Дымок вблизи клубится, чум стоит.
– Когда пришла?
– В ночь.
– Куда идешь?
– Не знаю. А ты куда?
Пиля подумал и сказал, усердно царапая руками спину.
– Я? Маленько знаю, маленько нет.
– Ищешь, что ли, кого? Может оленей ищешь? – спросила она.
– Ищу, – сказал Пиля. – Тебя ищу, – и прищурил глаз.
– Меня-а-а?! – насмешливо протянула веселая и так круто повернулась, что подол белой ее парки хлестнул Пилю по приплюснутому носу.
Пиля дружелюбно крякнул и чихнул. Потом лениво потянулся за жердиной, чтоб огреть сученку, хамкавшую над самым его ухом, – глядь, а веселой то и нет…
Пиля протер глаза, что за чудо – нет. И чум пропал, и дым исчез. Эге-геее… На голове его зашевелились волосы, а губастый рот широко открылся. Прочь от этого лихого места, прочь!..
Было серо кругом. Издыхал, валился на земь день. Надо бы есть и собаки пищи просят. Некогда! Айда скорей…
С трубкой в зубах ошалело шагает Пиля лесом, оленей в поводу за собой тащит, острой пальмой железной просекает сквозь чащу торопливый путь.

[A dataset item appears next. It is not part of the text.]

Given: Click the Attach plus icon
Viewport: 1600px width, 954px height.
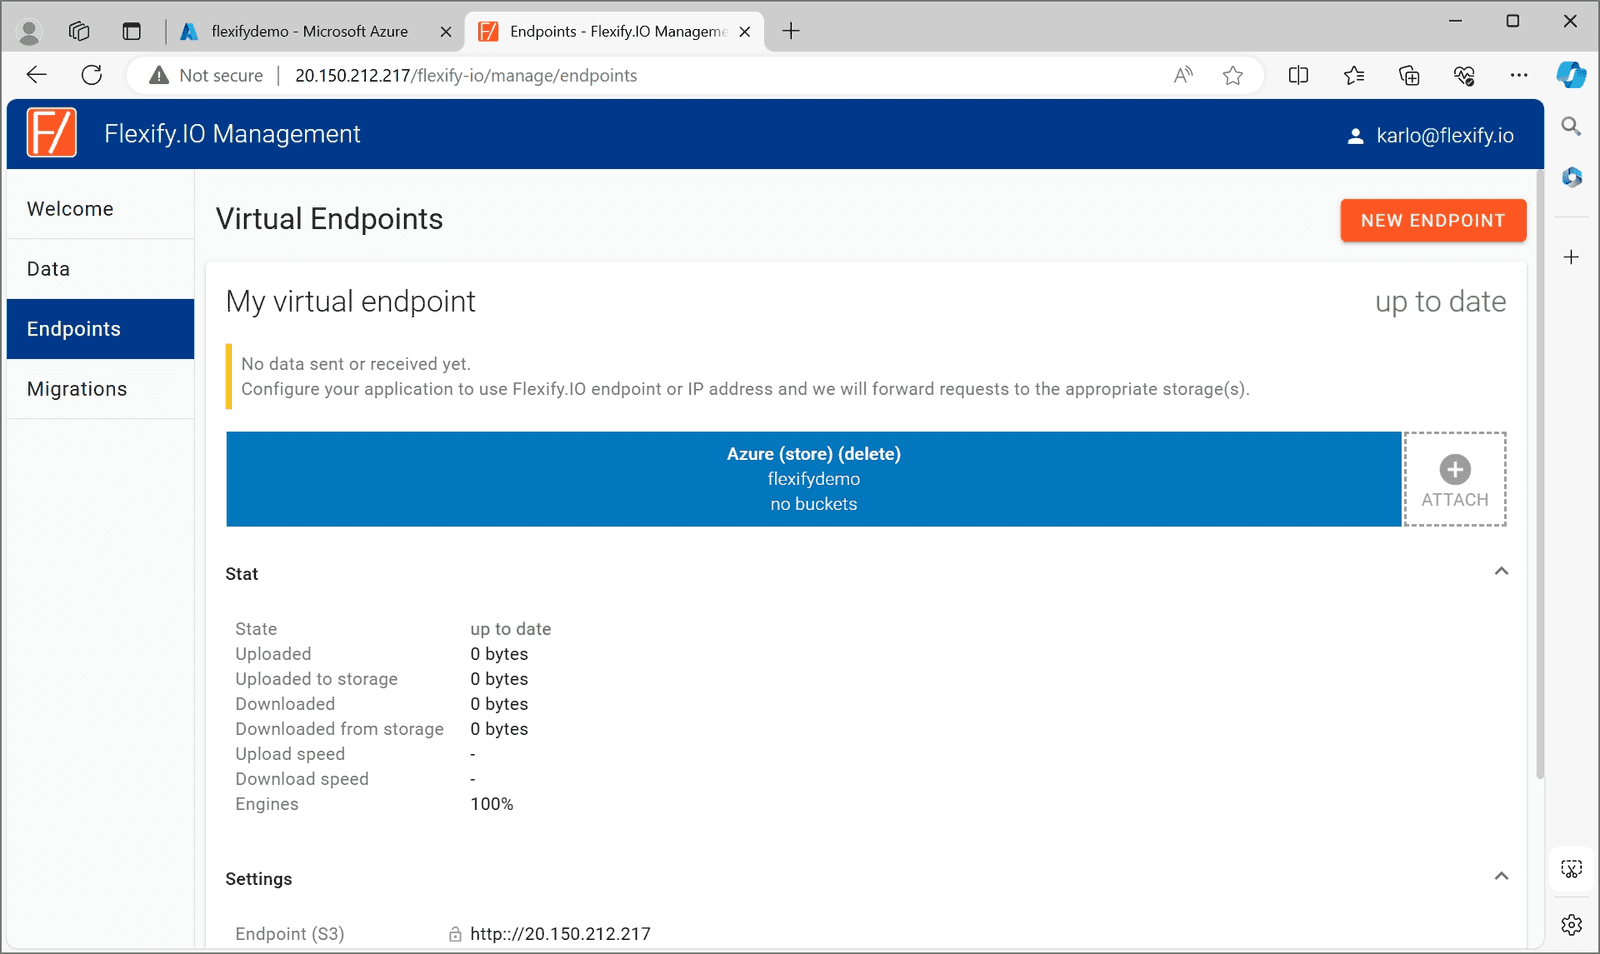Looking at the screenshot, I should [1455, 467].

А тьма все гуще. Все ослепло кругом и в горной ночи, в черном морозе пересвистнулись шайтаны из края в край. И чьи то голоса: то хохот, то рев, то песня. Ах, проклятое место… Собаки жмутся возле ног, рычат, шерсть кверху, хвосты вниз. И заклятый черный дух за шиворот его схватил: ай, ай!..
Как бросит тунгус оленей:
– Батюшка Боллей, звериный хозяин, не мучь, пусти! – Да ходом, ходом, сквозь тьму, сквозь страх.
Вдруг светом опахнуло:
– Стой! Куда?!. Эй, бойе![1]1
Бойе́ – друг, товарищ.
[Закрыть]
Пиля враз остановился. Большой костер. Чум, старик и та… вот та… веселая…
– Что ж ты, бойе, назад вернулся? – спросила она лукаво и стала выколачивать из здоровенной сохатиной кости мозг.
– Как – назад? – грубо проговорил Пиля. – Я вперед. Вперед да вперед.
Та раскатилась звонким смехом и погрозила костью:
– Я стояла возле тебя, говорила с тобой. А ты сидел, сидел, да повалился, как старый сохатый и захрапел. Очень ты здоров спать, бойе.
– Врешь, – возразил Пиля, и для угощенья подал старику дымящуюся свою трубку. – Я не спал.
– Не спал? Ха-ха-ха…
– Что ж смеешься? Я был пьяный. Может и заснул.
– Пьяный? – воззрился на него старик, и сморщенное лицо его сразу покрылось маслом, – где ж ты взял вина? До села надо два месяца итти.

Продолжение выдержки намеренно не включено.